Warriors of Plasm: The Collected Edition
There’s a grand history of science fiction-themed comic books, but in truth there’s a lot more bad science fiction comic books than there are good ones. When former Marvel editor-in-chief Jim Shooter was at Valiant, he wrote Solar, Man of the Atom, on which he demonstrated that he could hang with the best of them when it came to his science fiction chops. His Solar #1-10 was a mesmerizing run, but the real gem was Solar #0, which was serialized in those 10 issues. Combined with the art of Barry Windsor-Smith, his story for it is probably the best science fiction ever to appear in a superhero comic.

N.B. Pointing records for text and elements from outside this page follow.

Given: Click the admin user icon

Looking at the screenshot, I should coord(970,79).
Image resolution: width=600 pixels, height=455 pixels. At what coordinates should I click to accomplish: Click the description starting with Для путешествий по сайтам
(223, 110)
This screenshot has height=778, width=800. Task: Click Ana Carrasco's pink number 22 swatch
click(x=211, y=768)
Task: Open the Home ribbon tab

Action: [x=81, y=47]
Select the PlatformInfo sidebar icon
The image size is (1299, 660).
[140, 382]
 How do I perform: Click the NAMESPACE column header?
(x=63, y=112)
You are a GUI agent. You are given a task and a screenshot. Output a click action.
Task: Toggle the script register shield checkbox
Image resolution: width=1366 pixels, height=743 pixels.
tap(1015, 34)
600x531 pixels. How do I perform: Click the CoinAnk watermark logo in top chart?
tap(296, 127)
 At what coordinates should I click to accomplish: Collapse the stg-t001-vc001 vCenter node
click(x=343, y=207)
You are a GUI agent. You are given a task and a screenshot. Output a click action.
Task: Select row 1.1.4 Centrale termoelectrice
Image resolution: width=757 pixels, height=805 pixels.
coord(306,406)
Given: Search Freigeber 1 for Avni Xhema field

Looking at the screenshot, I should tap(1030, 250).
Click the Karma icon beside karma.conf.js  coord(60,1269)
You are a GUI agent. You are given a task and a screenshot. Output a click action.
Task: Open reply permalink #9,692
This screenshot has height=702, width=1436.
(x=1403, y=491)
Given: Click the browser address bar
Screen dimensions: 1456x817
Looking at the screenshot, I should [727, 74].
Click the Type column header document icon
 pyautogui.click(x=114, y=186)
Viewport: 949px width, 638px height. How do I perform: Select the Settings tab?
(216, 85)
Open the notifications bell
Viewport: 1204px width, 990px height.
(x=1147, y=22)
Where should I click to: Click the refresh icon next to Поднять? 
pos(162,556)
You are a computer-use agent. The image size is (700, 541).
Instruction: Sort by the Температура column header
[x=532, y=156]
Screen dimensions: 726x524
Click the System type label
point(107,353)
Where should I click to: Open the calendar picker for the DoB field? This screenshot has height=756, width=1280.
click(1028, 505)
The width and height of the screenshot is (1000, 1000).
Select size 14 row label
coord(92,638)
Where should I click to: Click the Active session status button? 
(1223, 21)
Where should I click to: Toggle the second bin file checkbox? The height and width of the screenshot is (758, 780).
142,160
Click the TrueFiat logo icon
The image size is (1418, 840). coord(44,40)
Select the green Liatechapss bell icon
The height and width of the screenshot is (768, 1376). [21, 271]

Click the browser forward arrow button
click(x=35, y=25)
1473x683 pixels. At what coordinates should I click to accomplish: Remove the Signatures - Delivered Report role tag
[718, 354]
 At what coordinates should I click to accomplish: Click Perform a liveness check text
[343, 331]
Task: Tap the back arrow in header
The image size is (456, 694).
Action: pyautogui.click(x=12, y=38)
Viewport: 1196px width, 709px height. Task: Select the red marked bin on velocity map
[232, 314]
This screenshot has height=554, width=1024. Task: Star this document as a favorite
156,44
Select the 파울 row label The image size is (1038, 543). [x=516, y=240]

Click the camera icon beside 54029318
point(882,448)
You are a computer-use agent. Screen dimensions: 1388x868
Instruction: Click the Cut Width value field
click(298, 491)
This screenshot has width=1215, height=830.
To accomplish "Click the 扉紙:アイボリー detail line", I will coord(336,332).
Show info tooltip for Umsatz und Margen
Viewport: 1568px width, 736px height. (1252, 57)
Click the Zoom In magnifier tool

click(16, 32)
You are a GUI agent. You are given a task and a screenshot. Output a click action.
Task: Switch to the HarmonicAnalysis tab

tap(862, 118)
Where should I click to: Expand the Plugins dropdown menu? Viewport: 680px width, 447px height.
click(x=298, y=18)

Sidestepping into the quantum realm and visualizing life a substantially different way, Shooter unleashed his imagination again in DEFIANT’s Warriors of Plasm. Illustrated by David Lapham – now well known for Stray Bullets, but then known as a Shooter discovery on Harbinger – the story is set on a living planet, the Org of Plasm. Life there is very organic – everything from clothing to spaceships is grown. It’s also eventually recycled whether it wants to be or not, and that definitely goes for anyone who believes in individuality. The demand for new material to be “mulched” has caused the creation of a vast armada to seek out and conquer worlds to use as raw material for the Org.
Into this world are transported thousands of people from Earth. Of those thousands, though, only five survived, but they gained incredible powers. Their presence and their powers prove to be a tipping point for the central events of Warriors of Plasm #0-4, the issues collected in this edition.
As is typical for a Shooter story, the characters are not all standard issue superheroes. They are diverse and distinct (no one had to tell him to do this and he didn’t have to wait for a trend; he’s been doing this since he was 13).
Lapham’s art, which had been good from the beginning on Harbinger at Valiant, shifted into overdrive from the first pages of this series. The nature of the creatures and even the machines on the Org gave him an excuse to go crazy, and he did so. The detail packed onto each of the pages is simply stunning.
Not to be overlooked are the beautiful colors painted by JayJay Jackson and her team. They really added to the otherworldly feel of things on the Org.
Like many of the comics companies that came and went during the boom and bust of the 1990s, DEFIANT deserves another look from fans who are searching for good comics. Nowhere is that truer than with this collection.